Culture of Hoops

Advertising ramifications for the Los Angeles Clippers

Image courtesy of Keith Allison/Flickr.

Image courtesy of Keith Allison/Flickr.

We’re all familiar with NBA Commissioner Adam Silver’s announcement to fine and permanently ban David Sterling in wake of his publicized racial comments, and our opinions on the severity of the punishment have varied. However, Silver’s punishment wasn’t the only outcome that resulted from those comments, as numerous sponsors have discontinued their support of the Los Angeles Clippers organization.

According to CNN Money, CarMax was the first sponsor to drop the Clippers. The Fortune 500 company released a statement asserting that Sterling’s comments were “completely unacceptable.” The statement continued, “These views directly conflict with CarMax’s culture of respect for all individuals. While we have been a proud Clippers sponsor for nine years and support the team, fans and community, these statements necessitate that CarMax end its sponsorship.” State Farm also pulled their sponsorship, even though one of their main spokesmen is the Clippers’ starting point guard, Chris Paul. The Fortune 100 insurance giant did say that they would continue to work with Paul. Sprint, another industry giant, halted their marketing activities as they relate to the team, even though they’re the official telecom company for the NBA.

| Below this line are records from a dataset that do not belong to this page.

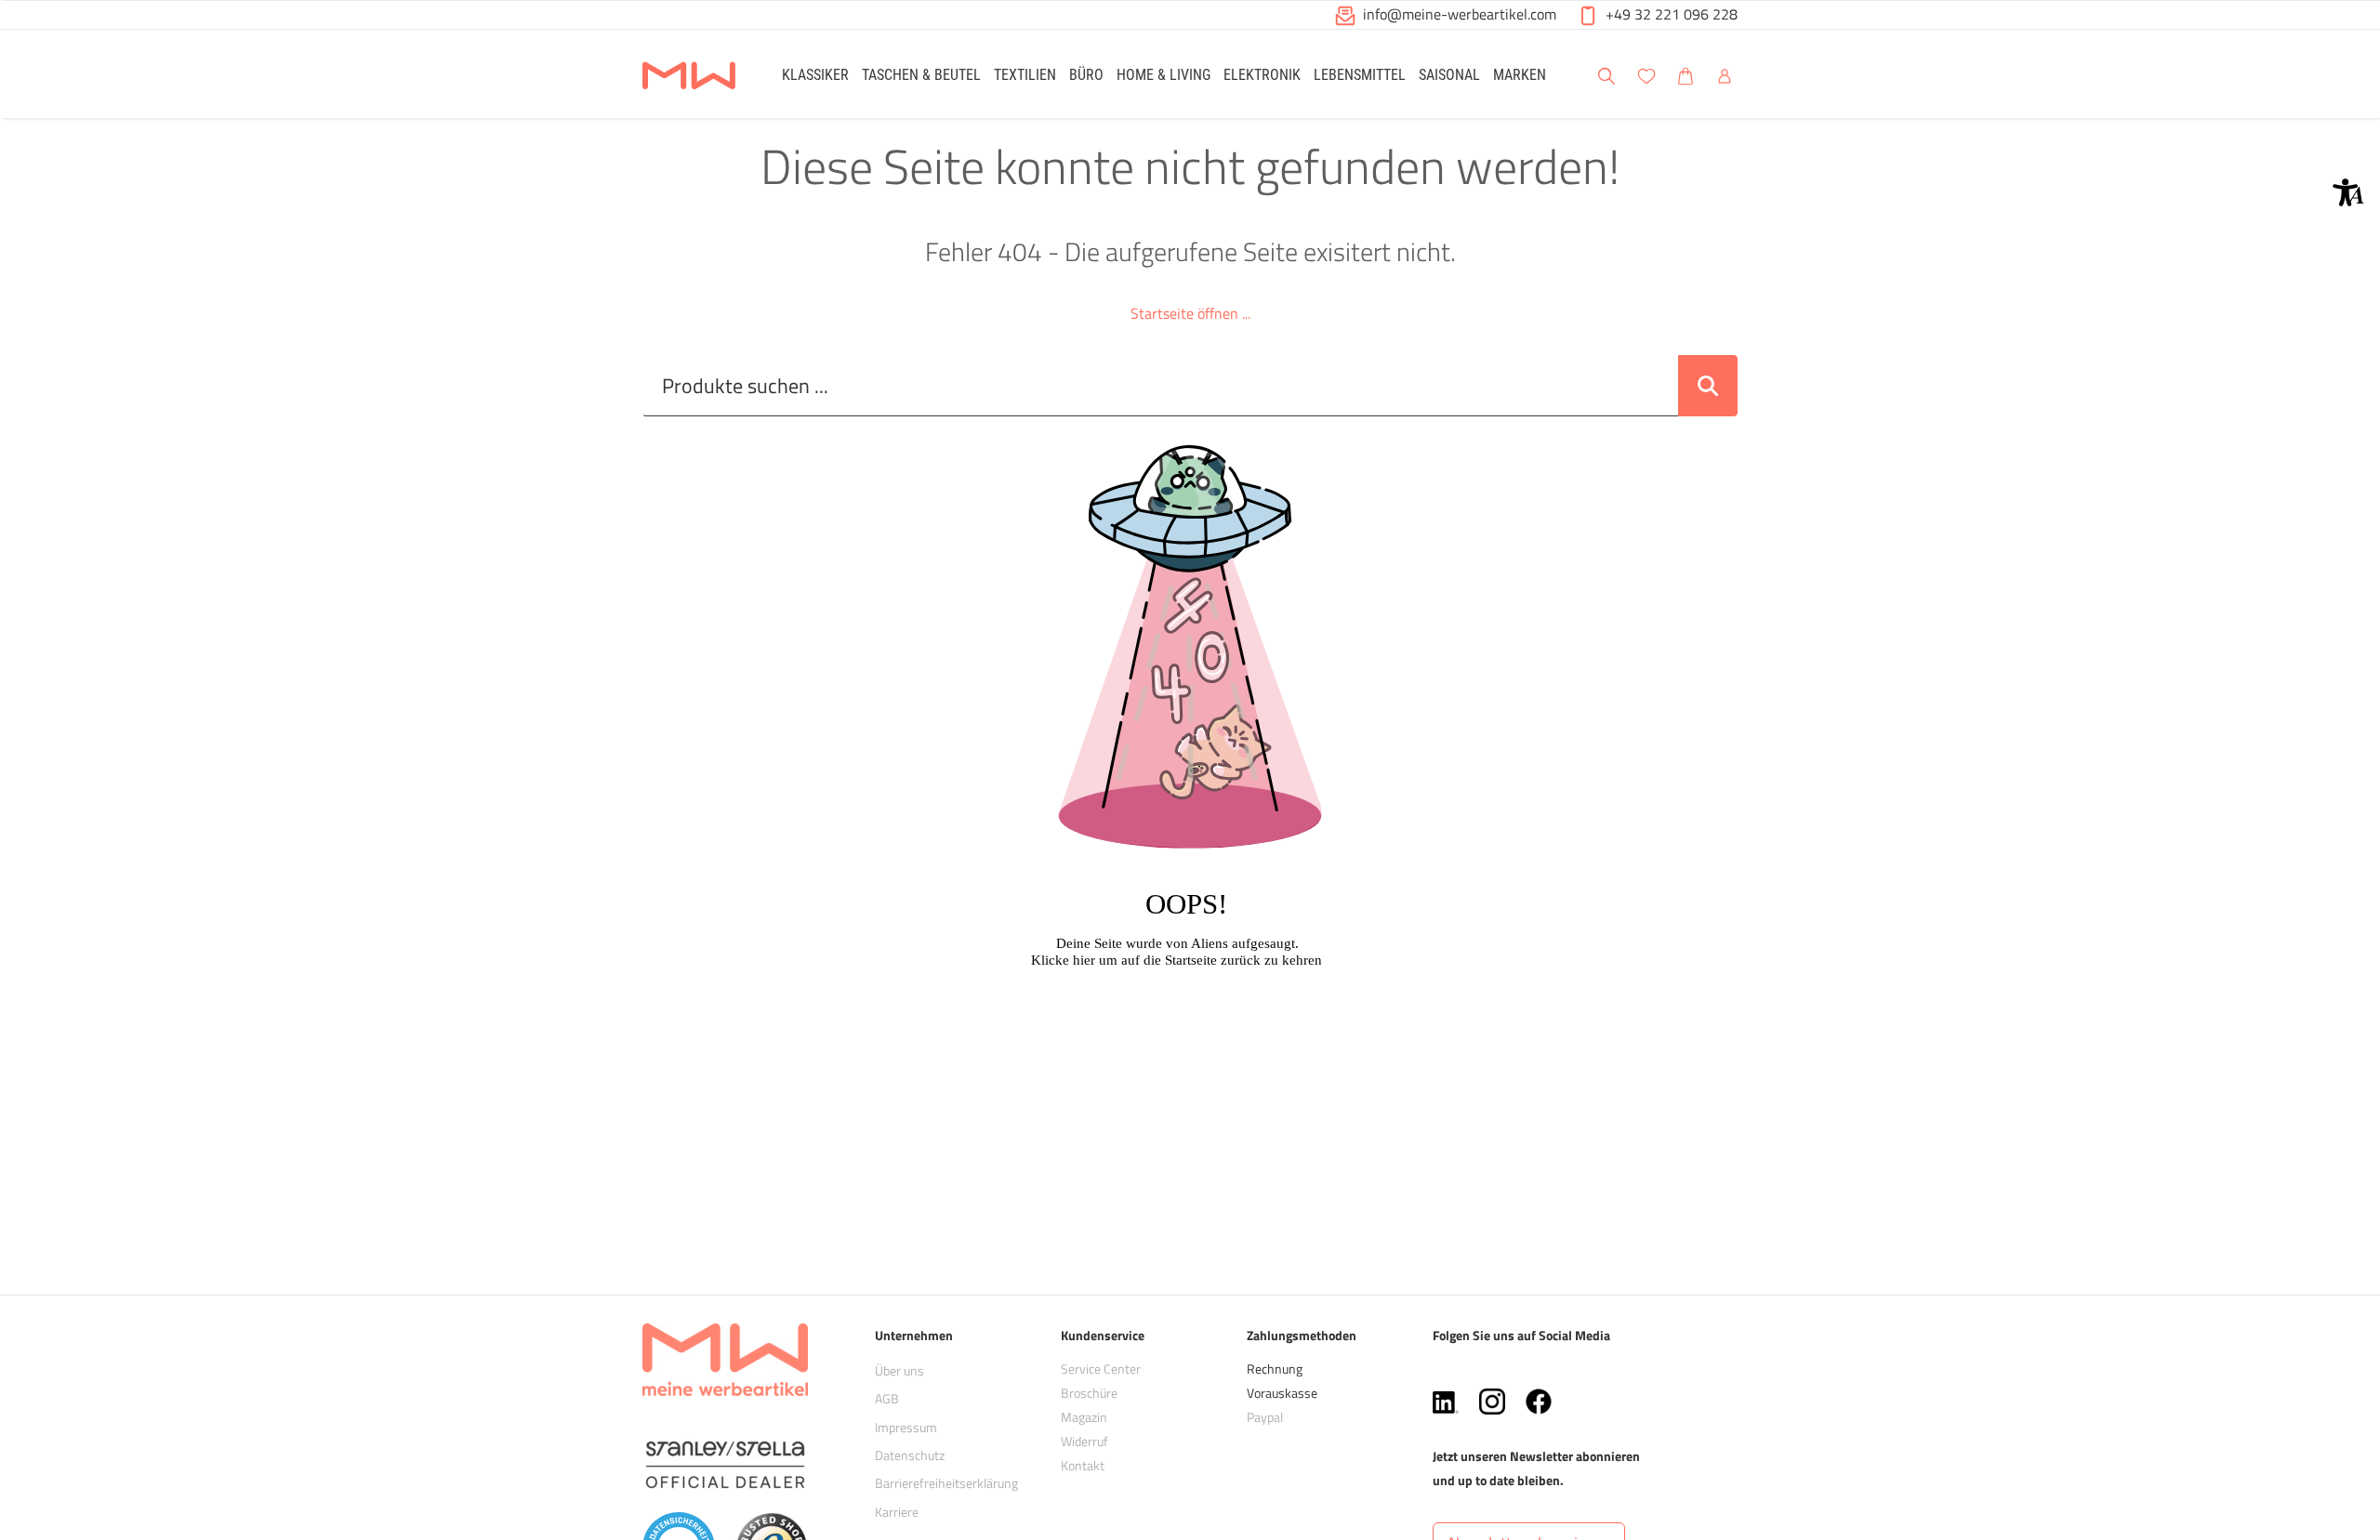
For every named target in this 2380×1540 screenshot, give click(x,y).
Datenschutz (910, 1455)
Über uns (899, 1370)
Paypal (1265, 1417)
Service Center (1101, 1368)
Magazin (1084, 1417)
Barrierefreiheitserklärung (946, 1483)
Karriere (897, 1511)
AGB (887, 1398)
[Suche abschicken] (1708, 385)
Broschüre (1089, 1392)
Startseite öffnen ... (1190, 313)
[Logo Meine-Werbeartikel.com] (688, 77)
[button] (2348, 192)
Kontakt (1082, 1465)
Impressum (906, 1427)
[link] (815, 74)
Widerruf (1084, 1441)
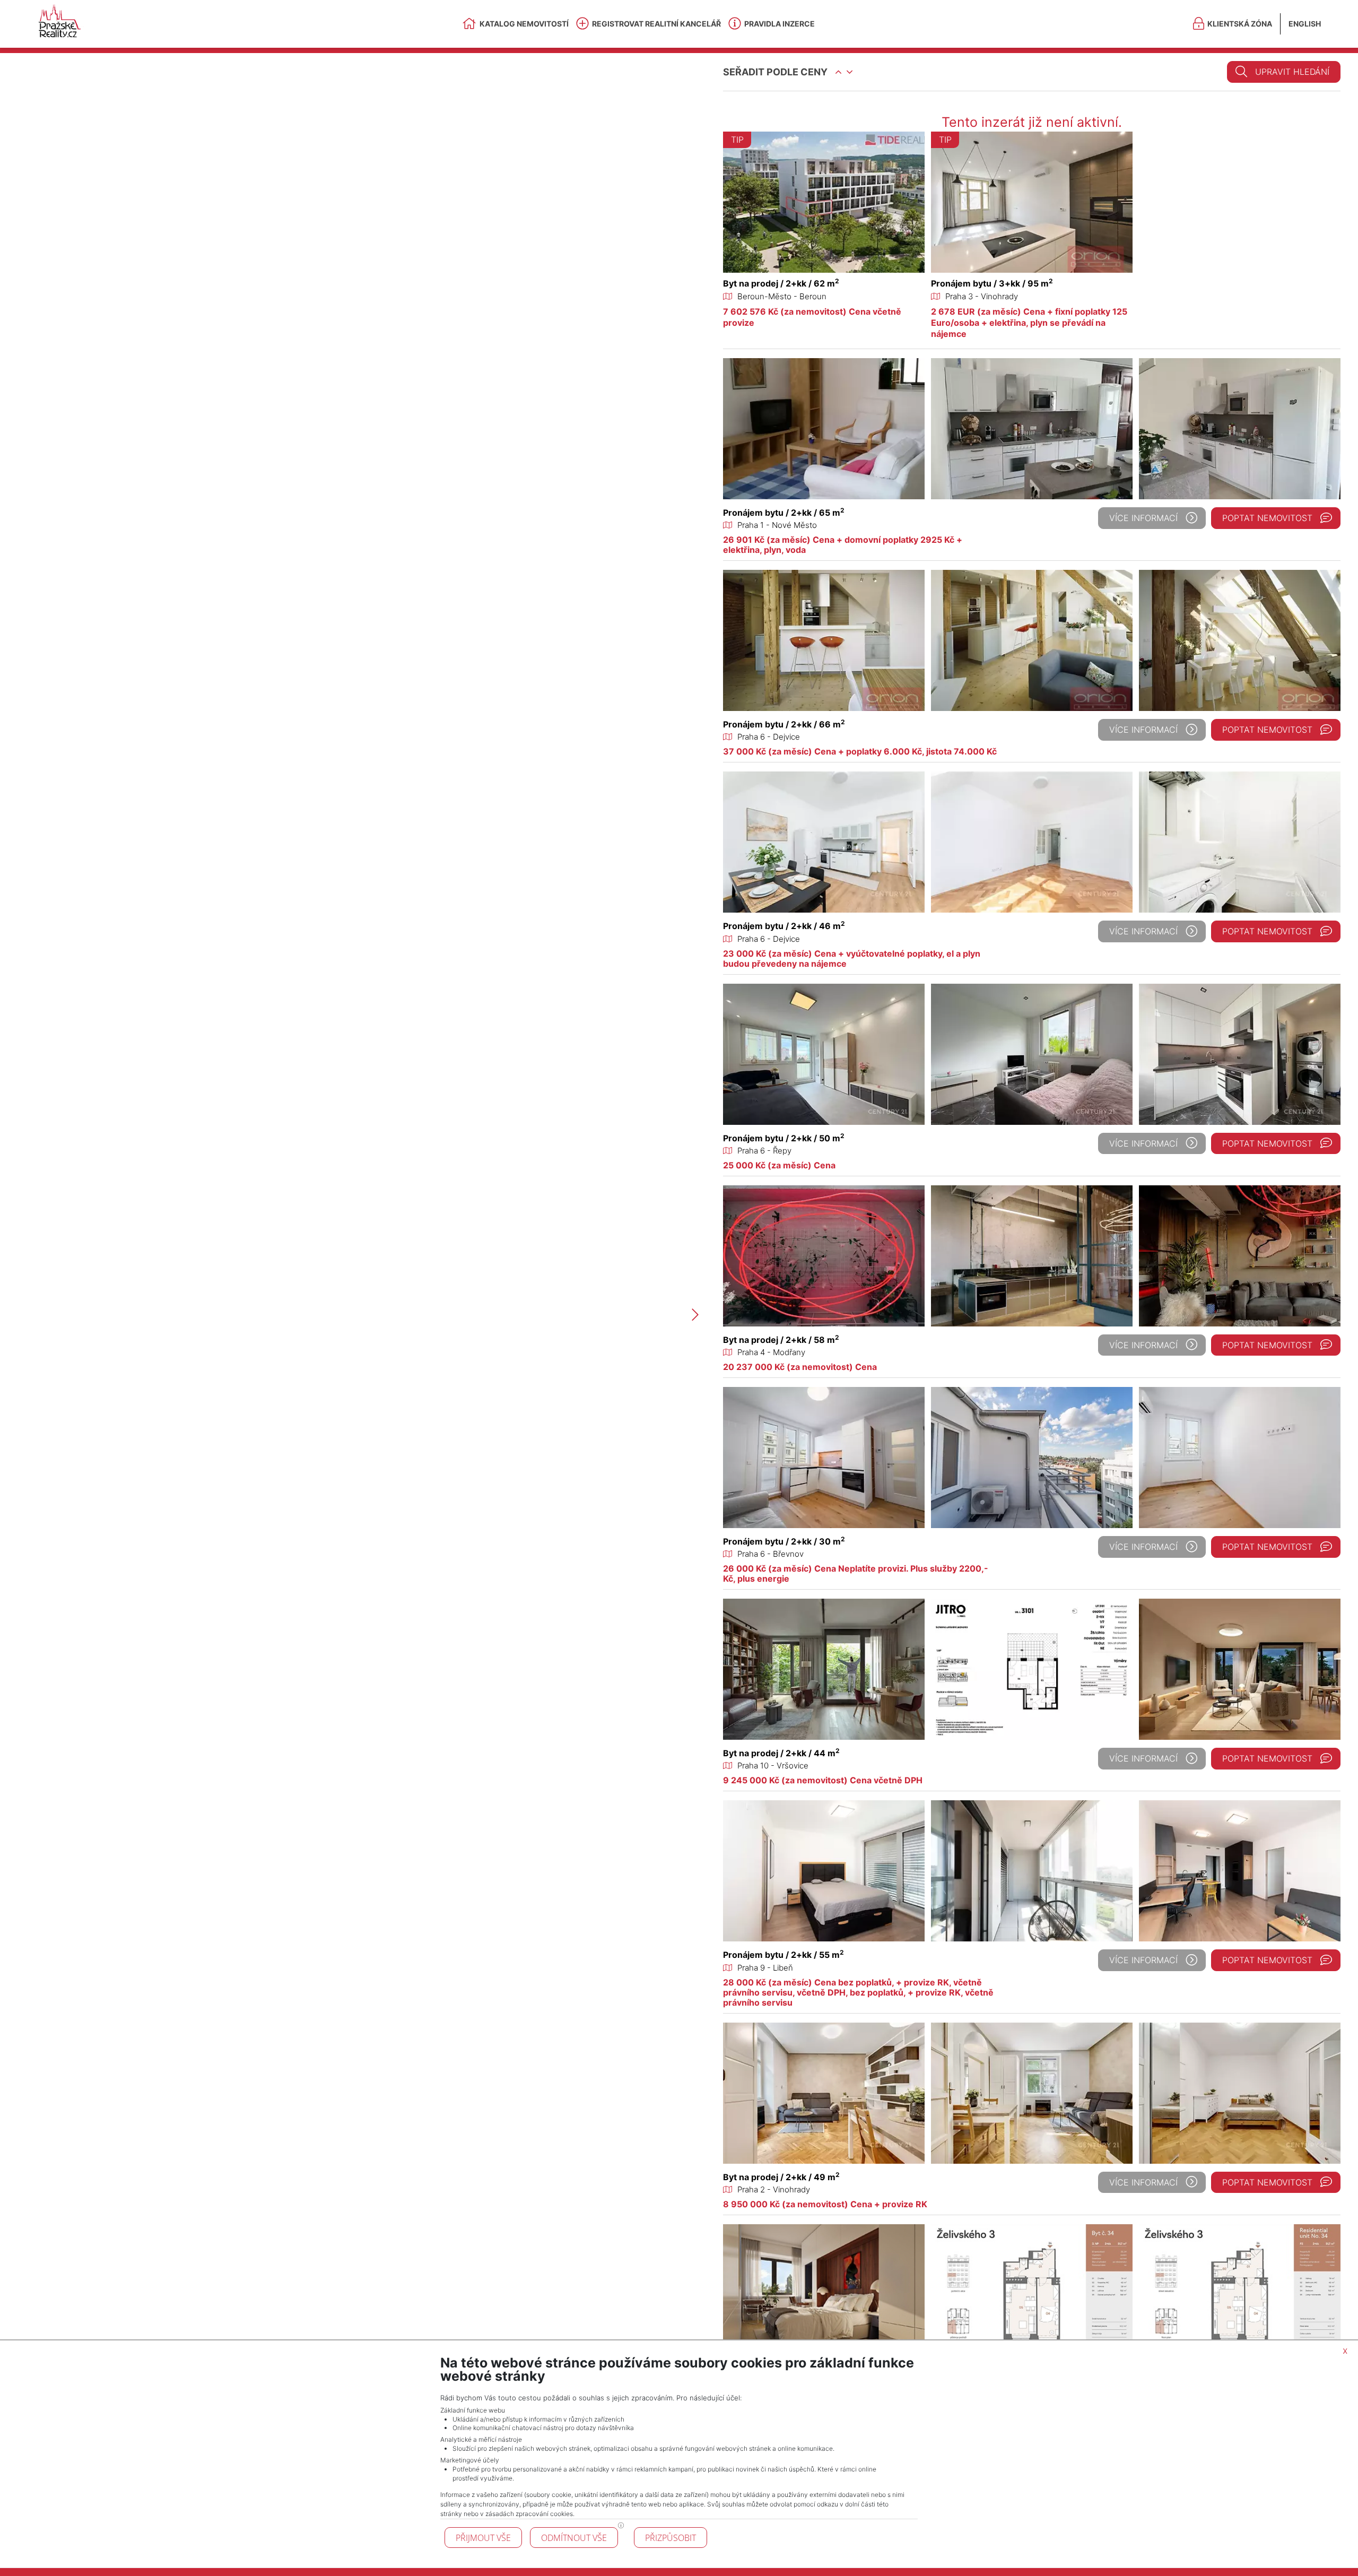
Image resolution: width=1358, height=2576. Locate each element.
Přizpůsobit (670, 2538)
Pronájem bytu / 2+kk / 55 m (783, 1954)
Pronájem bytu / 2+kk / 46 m (784, 926)
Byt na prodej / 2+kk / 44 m (781, 1753)
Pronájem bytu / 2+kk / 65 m (784, 512)
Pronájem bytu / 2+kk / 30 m (784, 1541)
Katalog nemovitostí (524, 23)
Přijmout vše (483, 2538)
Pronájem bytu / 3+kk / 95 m (992, 283)
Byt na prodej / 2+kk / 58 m (781, 1339)
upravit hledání (1292, 71)
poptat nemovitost (1267, 518)
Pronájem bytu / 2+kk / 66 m (784, 724)
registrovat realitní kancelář (656, 23)
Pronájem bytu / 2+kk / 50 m (784, 1138)
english (1305, 23)
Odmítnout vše (574, 2538)
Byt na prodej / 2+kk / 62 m (781, 283)
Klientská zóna (1239, 23)
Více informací (1143, 518)
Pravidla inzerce (779, 23)
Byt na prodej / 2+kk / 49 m (781, 2177)
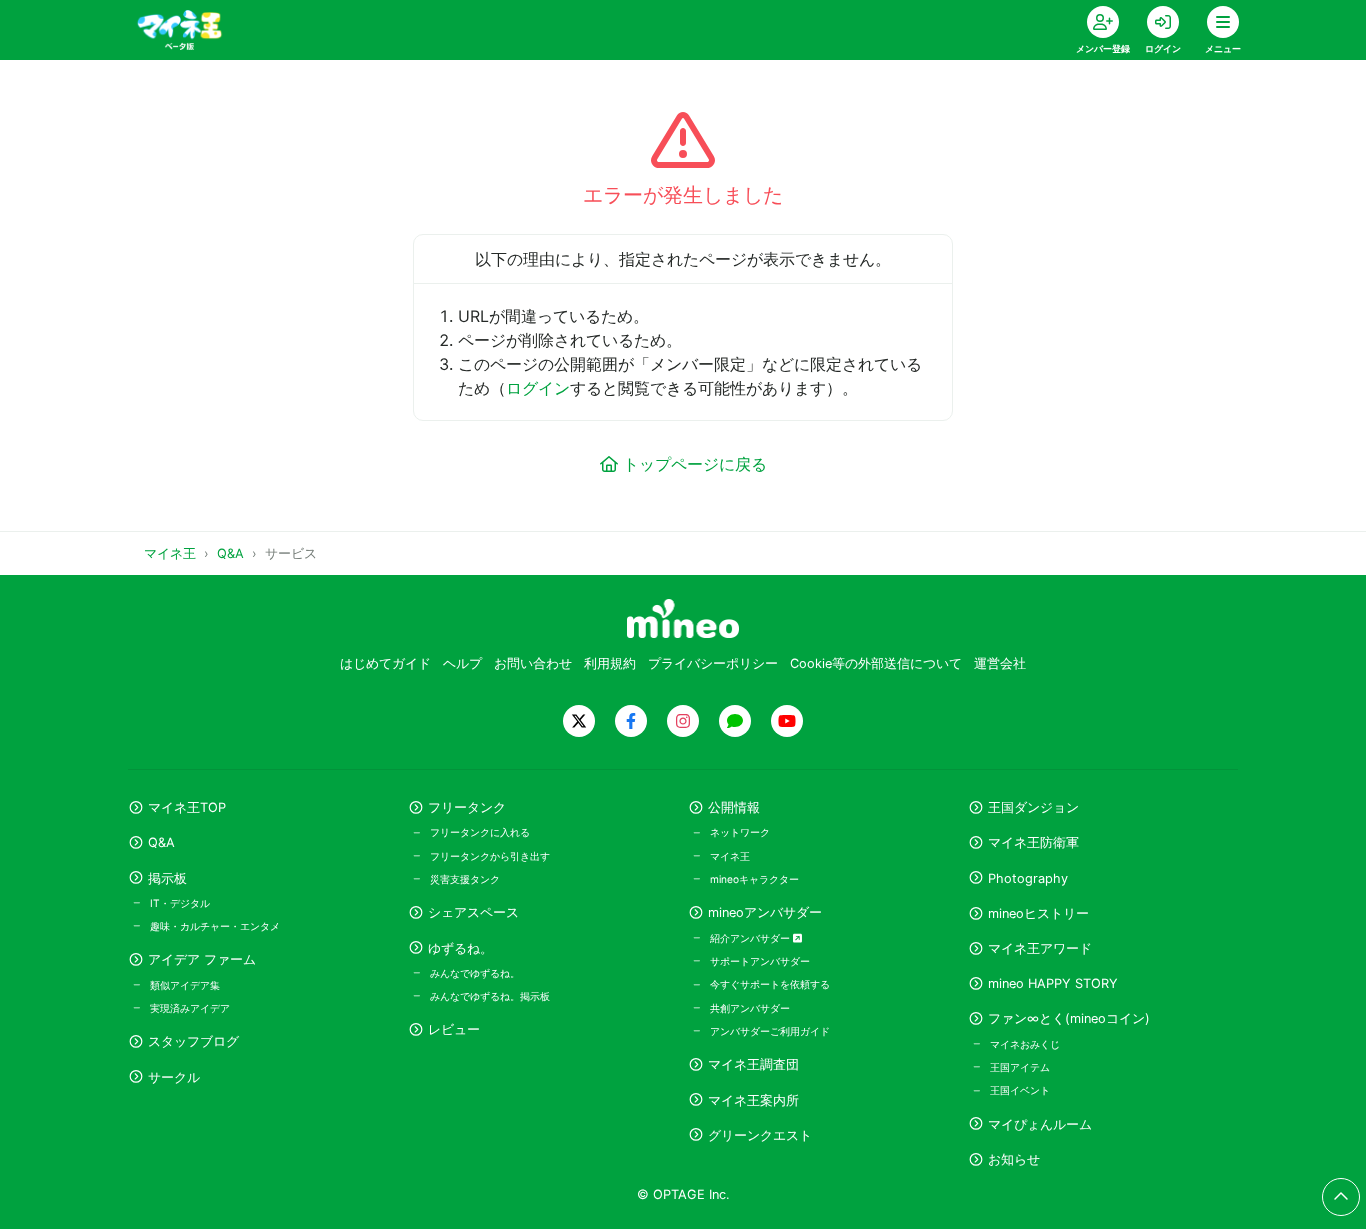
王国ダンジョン (1033, 807)
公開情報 (734, 807)
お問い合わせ (533, 663)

It’s not just the national companies that are dropping the Clippers. The world’s largest poker room Commerce Casino and Hotel in Los Angeles, which boasts a staggering 160 poker tables, discontinued their sponsorship. This is a huge blow, as the Commerce Casino is a massive local sponsor. And it’s just not a local hotspot, it has hosted numerous World Poker Tour (WPT) events. The most notable of which is the LA Poker Classic, which has taken place at the Commerce Casino for 22 years. The WPT LA Poker Classic has become one of the most notable poker events in the world. Annually, people can see the likes of Gus Hansen, Daniel Negreanu, Scotty Nguyen, and most notably Phil Hellmuth, who showed up a fashionable four hours late for the 2010 Poker Classic, according to PartyPoker. Talk about self-confidence, huh?

Red Bull yanked their support for the team for a whopping four days, before restructuring the deal. The new deal, according to Nancy Armour of USA Today, requires the Clippers to donate 50% of the partnership money to charity. Red Bull is expected to retain Blake Griffin as a spokesman. Kia had also pulled their support for the Clippers, however, following Silver’s decision the Korean automotive maker decided to reinstate their sponsorship, according to the Washington Post. The decision also stopped Korean tire manufacturer Kumho and Adidas from pulling their support.

The other sponsors that dropped the Clippers include Corona and Yokohama Tires, and neither have recommitted.

Altogether, the loss of sponsors can cost the Clippers organization loads more than the $2.5 million fine imposed by the NBA commissioner. If they cannot find replacement sponsors, then there’s no telling how much the statement will cost the organization. It’s estimated that the Clippers typically bring in over $10 million annually from sponsoring activities.

That $10 million sum may not sound like much when we’re talking about professional sports, and a team that’s valued at $575 million. But when the team’s operating income was just $9.1 million in 2013, then we’re talking about a sizable blow. If the Clippers organization cannot repair relations with those sponsors, or find suitable replacements, we could see an exodus of talent leaving LA, which could reshape the landscape of the NBA.